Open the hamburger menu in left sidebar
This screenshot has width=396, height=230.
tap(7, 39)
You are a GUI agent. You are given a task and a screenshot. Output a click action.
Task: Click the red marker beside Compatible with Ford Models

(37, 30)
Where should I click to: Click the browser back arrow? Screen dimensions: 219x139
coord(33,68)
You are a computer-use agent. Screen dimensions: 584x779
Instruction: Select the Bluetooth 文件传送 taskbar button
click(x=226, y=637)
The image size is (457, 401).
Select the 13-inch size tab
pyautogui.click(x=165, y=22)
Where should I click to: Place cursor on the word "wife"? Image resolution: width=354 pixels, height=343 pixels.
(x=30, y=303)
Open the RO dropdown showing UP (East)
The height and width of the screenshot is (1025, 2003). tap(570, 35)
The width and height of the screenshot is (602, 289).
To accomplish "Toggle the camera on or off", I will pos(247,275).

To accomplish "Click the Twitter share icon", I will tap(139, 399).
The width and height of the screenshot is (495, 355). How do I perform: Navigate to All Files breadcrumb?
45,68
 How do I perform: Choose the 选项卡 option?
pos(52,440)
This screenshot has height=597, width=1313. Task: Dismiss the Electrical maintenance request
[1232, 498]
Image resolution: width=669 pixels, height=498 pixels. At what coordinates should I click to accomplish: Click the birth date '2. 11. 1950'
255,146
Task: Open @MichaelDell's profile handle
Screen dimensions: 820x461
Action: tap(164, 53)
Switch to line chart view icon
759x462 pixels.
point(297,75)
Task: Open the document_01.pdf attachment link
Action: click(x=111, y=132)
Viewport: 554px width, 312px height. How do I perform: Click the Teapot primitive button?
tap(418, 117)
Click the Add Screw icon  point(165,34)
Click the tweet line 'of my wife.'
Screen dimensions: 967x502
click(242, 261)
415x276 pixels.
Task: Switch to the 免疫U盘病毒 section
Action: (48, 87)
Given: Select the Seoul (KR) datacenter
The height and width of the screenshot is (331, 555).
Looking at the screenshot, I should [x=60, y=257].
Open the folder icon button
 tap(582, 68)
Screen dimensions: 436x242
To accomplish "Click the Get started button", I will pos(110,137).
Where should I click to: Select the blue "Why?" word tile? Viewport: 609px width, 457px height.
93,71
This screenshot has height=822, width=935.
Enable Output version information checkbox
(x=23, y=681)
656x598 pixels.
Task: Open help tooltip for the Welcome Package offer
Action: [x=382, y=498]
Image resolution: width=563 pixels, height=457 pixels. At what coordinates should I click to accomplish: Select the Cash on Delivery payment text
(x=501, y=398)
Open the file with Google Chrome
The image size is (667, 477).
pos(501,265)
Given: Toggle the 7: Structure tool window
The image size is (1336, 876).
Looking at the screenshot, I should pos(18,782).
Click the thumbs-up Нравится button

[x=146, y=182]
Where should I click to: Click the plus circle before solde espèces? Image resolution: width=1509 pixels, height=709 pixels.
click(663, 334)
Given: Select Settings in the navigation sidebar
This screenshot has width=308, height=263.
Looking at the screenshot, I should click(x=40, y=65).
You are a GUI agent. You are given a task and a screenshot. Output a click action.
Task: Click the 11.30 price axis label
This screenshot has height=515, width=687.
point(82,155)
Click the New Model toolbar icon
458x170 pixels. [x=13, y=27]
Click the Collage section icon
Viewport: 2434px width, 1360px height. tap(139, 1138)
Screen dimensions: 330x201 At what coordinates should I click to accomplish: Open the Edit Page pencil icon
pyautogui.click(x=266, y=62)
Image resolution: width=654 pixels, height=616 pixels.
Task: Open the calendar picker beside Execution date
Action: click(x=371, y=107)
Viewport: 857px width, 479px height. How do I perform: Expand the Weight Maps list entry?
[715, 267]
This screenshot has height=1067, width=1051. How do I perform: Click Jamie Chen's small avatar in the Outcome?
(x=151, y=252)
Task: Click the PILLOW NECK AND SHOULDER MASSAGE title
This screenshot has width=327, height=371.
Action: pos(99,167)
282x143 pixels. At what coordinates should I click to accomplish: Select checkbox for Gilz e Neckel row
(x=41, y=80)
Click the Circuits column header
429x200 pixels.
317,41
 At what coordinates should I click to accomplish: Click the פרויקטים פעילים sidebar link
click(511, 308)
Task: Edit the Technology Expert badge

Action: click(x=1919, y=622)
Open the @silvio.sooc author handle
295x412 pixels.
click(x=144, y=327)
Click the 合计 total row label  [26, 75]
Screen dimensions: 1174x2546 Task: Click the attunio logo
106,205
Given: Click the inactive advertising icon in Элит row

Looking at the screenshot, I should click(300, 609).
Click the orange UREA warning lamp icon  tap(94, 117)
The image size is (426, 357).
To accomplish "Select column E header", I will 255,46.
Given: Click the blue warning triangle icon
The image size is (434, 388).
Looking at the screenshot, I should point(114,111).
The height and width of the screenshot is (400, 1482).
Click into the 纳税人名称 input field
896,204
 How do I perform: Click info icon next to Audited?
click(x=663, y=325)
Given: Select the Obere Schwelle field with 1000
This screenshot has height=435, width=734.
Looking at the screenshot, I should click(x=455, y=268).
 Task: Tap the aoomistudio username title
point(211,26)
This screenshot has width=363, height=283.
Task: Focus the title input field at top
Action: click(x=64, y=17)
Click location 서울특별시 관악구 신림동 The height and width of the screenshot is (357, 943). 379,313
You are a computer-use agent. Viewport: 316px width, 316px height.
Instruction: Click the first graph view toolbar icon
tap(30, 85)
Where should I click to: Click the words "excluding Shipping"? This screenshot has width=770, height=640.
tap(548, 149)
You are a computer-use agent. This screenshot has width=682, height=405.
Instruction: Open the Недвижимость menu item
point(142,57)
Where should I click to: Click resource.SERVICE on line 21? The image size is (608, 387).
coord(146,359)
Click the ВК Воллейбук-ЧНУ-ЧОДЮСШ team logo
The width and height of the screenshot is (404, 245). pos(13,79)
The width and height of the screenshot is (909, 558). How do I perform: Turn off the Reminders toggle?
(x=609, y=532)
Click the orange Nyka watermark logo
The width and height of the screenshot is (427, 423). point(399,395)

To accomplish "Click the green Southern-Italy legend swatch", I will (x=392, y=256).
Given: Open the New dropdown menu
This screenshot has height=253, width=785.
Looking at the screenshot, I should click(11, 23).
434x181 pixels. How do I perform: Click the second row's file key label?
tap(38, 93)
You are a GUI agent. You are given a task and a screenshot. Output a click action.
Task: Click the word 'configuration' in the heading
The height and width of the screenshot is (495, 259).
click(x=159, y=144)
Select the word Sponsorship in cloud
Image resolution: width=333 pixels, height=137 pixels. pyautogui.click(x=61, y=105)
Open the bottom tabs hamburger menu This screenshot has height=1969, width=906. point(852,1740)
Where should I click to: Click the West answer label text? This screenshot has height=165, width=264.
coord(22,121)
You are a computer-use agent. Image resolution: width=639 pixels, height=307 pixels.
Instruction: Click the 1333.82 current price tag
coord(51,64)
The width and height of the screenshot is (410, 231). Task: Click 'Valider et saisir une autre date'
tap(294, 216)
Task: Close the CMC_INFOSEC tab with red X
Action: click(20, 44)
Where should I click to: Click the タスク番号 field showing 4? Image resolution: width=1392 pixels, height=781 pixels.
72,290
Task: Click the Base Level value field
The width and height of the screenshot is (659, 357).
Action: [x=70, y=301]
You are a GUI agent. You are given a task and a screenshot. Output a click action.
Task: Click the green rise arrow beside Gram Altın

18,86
.....
### [Task description]
Every line holding the string "header" should be copied here, so please find those lines in the data.

### [Problem solution]
Click the Circuits column header
To accomplish "Select column E header", I will 255,46.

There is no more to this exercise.